Marvin A. Altamia, Zhenjian Lin, Amaro E. Trindade-Silva, Iris Diana Uy, J. Reuben Shipway, Diego Veras Wilke, Gisela P. Concepcion, Daniel L. Distel, Eric W. Schmidt, Margo G. Haygood
Jillian Petersen, Editor
Shipworms play critical roles in recycling wood in the sea. Symbiotic bacteria supply enzymes that the organisms need for nutrition and wood degradation. Some of these bacteria have been grown in pure culture and have the capacity to make many secondary metabolites. However, little is known about whether such secondary metabolite pathways are represented in the symbiont communities within their hosts. In addition, little has been reported about the patterns of host-symbiont co-occurrence. Here, we collected shipworms from the United States, the Philippines, and Brazil and cultivated symbiotic bacteria from their gills.
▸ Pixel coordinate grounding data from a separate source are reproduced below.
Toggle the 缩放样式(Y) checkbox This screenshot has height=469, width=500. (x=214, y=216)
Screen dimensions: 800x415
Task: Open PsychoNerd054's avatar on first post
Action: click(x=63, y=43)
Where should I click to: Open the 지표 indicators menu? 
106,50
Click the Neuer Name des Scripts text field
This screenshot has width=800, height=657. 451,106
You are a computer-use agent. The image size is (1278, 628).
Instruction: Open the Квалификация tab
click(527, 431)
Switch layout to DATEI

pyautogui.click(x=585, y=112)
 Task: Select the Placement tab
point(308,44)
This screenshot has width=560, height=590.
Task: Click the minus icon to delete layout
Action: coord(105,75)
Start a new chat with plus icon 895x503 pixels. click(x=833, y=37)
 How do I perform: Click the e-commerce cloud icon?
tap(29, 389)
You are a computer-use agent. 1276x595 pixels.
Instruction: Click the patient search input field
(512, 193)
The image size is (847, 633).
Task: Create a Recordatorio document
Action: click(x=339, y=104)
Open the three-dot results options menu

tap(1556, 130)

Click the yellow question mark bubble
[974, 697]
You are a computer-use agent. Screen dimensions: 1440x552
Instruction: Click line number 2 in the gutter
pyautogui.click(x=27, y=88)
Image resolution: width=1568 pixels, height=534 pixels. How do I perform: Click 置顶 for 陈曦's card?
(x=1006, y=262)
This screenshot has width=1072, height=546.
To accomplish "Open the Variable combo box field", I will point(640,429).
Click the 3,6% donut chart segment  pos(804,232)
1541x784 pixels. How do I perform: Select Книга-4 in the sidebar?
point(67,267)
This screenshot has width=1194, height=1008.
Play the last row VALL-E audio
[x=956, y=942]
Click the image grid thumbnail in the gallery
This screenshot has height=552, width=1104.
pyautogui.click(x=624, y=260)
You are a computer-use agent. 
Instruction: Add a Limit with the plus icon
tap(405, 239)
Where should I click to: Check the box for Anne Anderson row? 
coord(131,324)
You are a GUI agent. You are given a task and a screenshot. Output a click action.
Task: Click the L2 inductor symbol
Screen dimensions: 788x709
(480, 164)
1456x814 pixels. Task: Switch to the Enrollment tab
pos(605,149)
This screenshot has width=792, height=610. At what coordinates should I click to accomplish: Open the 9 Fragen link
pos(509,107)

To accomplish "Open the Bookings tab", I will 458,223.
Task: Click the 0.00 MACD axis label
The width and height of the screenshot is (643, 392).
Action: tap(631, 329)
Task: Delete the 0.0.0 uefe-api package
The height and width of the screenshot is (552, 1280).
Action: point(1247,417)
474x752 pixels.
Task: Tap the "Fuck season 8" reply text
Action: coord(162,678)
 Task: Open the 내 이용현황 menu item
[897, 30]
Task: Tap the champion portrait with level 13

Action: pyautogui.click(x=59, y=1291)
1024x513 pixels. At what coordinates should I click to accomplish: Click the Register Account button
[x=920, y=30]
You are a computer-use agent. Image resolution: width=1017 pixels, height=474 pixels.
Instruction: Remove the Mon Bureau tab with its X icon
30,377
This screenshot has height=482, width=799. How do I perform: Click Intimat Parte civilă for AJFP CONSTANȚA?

We analyzed sequences from 22 shipworm gill metagenomes from seven shipworm species and from 23 cultivated symbiont isolates. Using (meta)genome sequencing, we demonstrate that the cultivated isolates represent all the major bacterial symbiont species and strains in shipworm gills. We show that the bacterial symbionts are distributed among shipworm hosts in consistent, predictable patterns. The symbiotic bacteria harbor many gene cluster families (GCFs) for biosynthesis of bioactive secondary metabolites, only <5% of which match previously described biosynthetic pathways. Because we were able to cultivate the symbionts and to sequence their genomes, we can definitively enumerate the biosynthetic pathways in these symbiont communities, showing that ∼150 of ∼200 total biosynthetic gene clusters (BGCs) present in the animal gill metagenomes are represented in our culture collection. Shipworm symbionts occur in suites that differ predictably across a wide taxonomic and geographic range of host species and collectively constitute an immense resource for the discovery of new biosynthetic pathways corresponding to bioactive secondary metabolites.